** Opening DATASET block **

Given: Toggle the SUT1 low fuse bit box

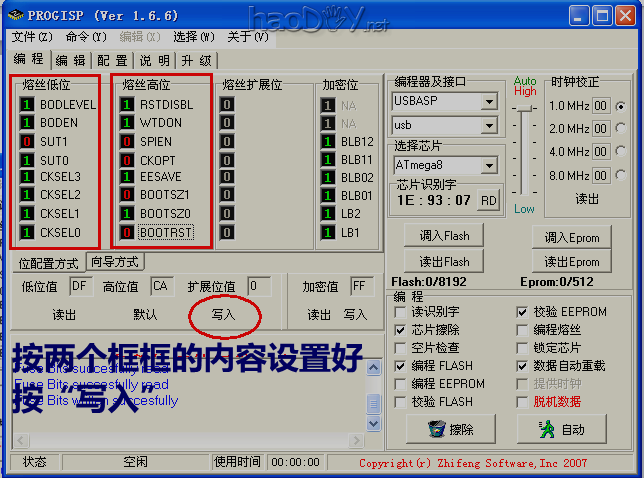Looking at the screenshot, I should coord(27,142).
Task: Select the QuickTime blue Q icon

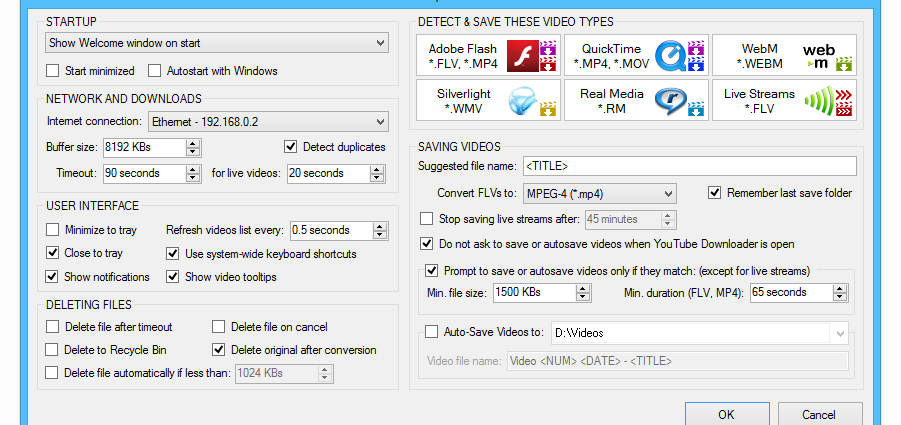Action: click(671, 56)
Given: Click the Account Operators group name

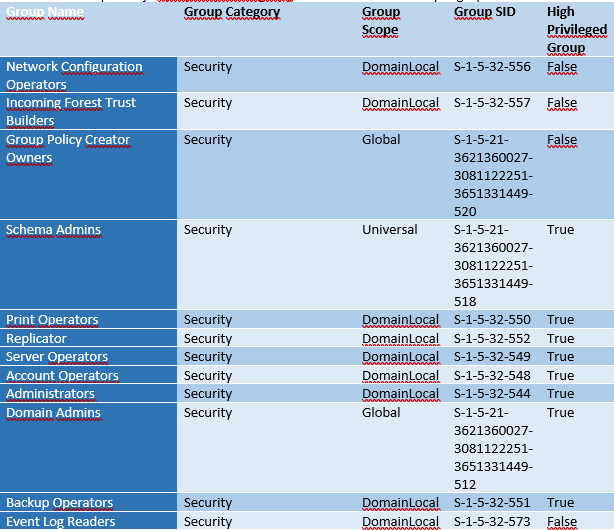Looking at the screenshot, I should (62, 376).
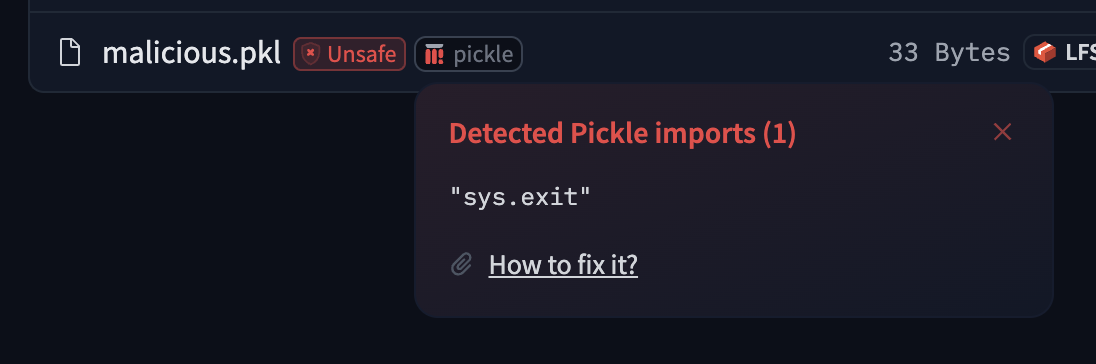This screenshot has width=1096, height=364.
Task: Open the How to fix it? link
Action: 563,265
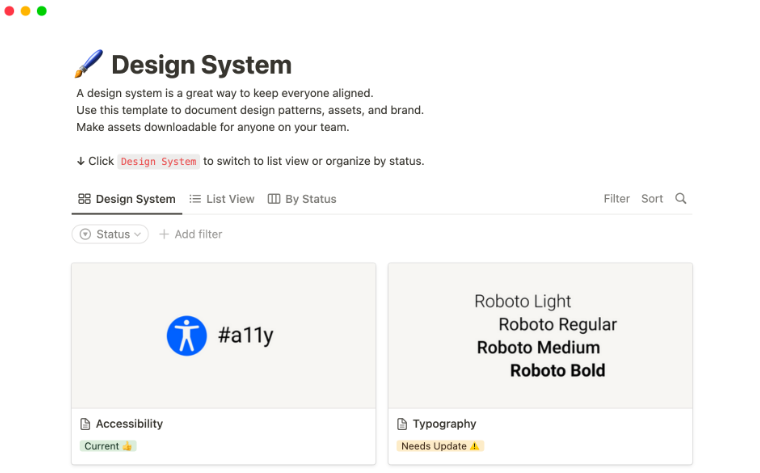The image size is (760, 473).
Task: Click the Design System page title
Action: [201, 65]
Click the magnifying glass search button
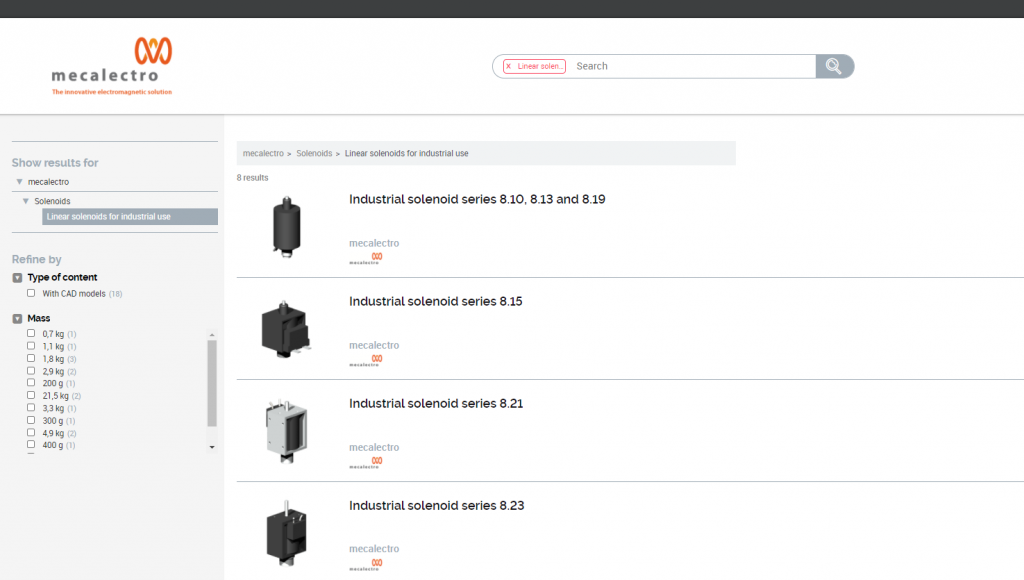1024x580 pixels. click(x=833, y=66)
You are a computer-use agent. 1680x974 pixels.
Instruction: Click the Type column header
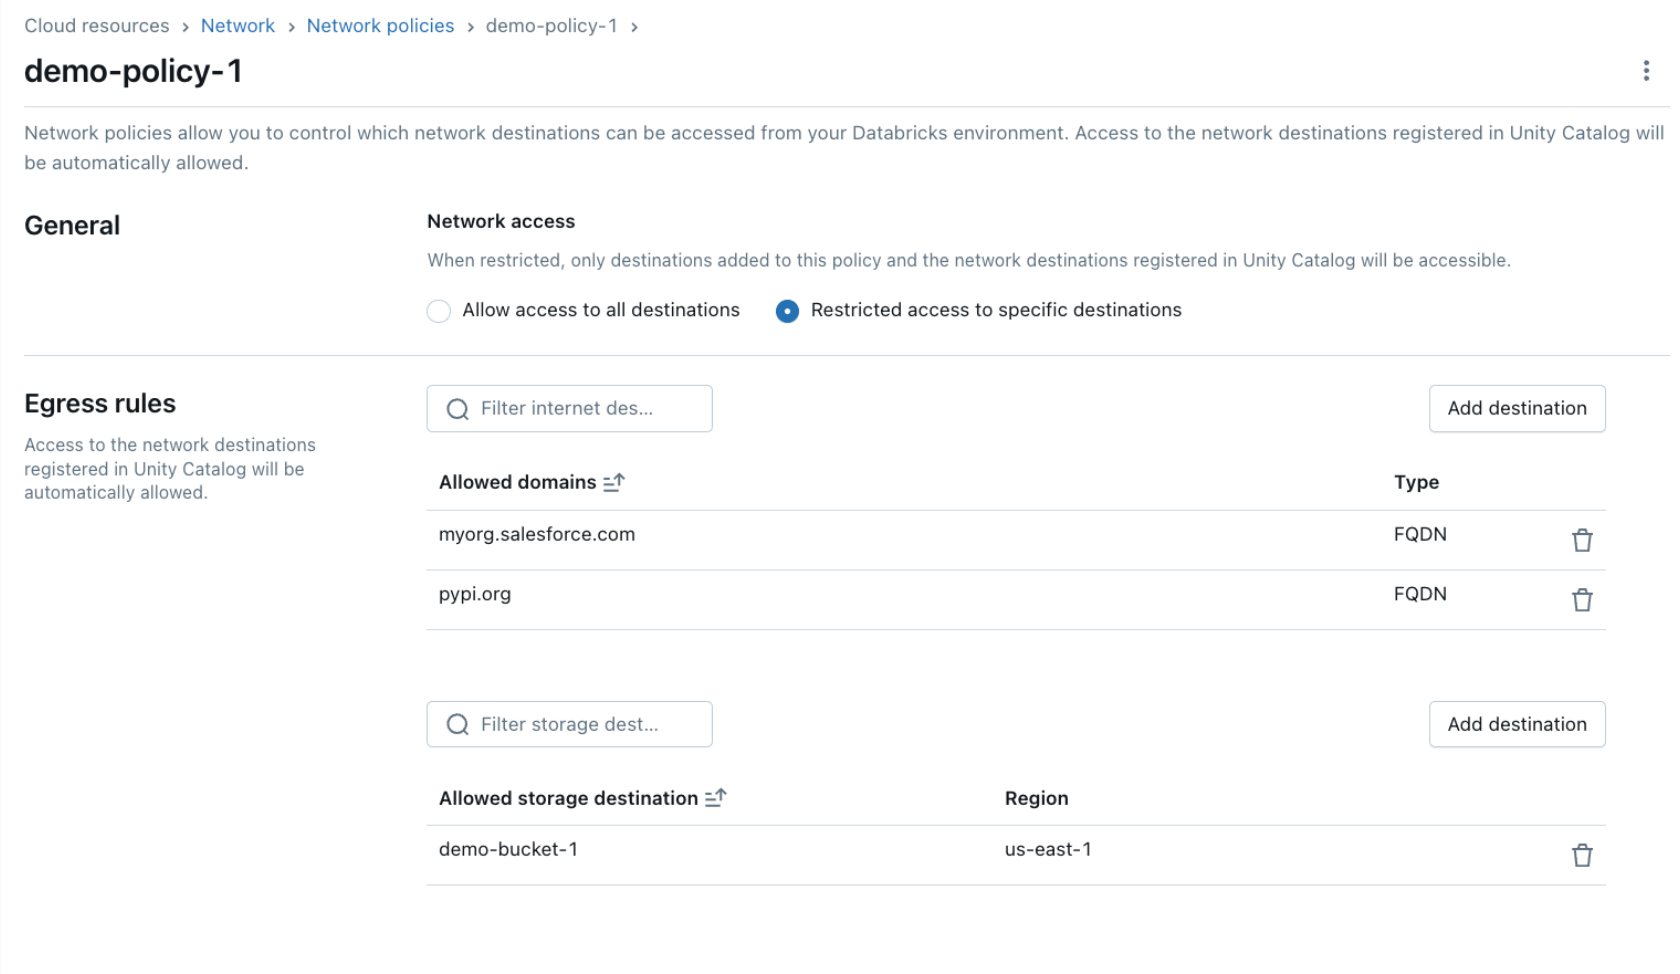[x=1416, y=482]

** Closing DATASET block **

**BRIEF:** Please output only the lines running from the one that holds "Task: Select the QuickTime blue Q icon" through the last line of the entries, both ends included, without any images.

**EXPECTED ANSWER:**
Task: Select the QuickTime blue Q icon

Action: click(671, 56)
Given: Click the Account Operators group name

Looking at the screenshot, I should (62, 376).
This screenshot has width=1096, height=364.
Task: Open the How to fix it? link
Action: 563,265
The image size is (760, 473).
Task: Click the Design System page title
Action: [201, 65]
Click the magnifying glass search button
1024x580 pixels. click(x=833, y=66)
You are a computer-use agent. 1680x974 pixels.
Instruction: Click the Type column header
[x=1416, y=482]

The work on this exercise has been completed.